● GIVEN ENTRIES:
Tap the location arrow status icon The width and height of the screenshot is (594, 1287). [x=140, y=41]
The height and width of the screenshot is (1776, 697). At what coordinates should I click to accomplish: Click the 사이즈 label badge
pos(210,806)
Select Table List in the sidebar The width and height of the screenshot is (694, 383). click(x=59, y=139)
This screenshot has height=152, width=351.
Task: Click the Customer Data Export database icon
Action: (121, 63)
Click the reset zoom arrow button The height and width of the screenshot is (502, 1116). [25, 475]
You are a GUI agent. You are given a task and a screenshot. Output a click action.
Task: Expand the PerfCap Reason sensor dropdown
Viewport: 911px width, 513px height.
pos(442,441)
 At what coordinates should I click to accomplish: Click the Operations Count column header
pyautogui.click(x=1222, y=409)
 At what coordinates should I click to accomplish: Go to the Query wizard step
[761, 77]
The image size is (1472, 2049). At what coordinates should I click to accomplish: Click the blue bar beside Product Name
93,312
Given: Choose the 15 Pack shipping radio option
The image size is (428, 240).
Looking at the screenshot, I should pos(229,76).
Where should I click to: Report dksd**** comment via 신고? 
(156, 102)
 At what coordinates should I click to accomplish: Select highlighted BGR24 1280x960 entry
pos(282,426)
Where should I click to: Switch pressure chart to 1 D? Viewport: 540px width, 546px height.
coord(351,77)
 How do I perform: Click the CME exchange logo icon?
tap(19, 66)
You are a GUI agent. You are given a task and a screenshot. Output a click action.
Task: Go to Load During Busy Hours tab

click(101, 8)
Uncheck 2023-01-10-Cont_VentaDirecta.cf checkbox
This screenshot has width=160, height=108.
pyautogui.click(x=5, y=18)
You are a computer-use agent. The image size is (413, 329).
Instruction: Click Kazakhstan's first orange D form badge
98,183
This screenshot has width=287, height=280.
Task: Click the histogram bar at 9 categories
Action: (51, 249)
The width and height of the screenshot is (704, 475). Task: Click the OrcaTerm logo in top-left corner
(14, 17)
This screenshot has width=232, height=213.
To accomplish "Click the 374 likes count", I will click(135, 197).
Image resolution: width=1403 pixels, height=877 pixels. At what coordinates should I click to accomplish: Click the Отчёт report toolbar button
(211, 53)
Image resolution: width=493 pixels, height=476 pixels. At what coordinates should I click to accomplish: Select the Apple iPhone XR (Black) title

● DIRECTIONS FOR THIS TASK:
The lines to return are those holding the string "arrow" anywhere in the listing above.

● RESULT OF THE EXERCISE:
Tap the location arrow status icon The width and height of the screenshot is (594, 1287). [x=140, y=41]
Click the reset zoom arrow button The height and width of the screenshot is (502, 1116). [25, 475]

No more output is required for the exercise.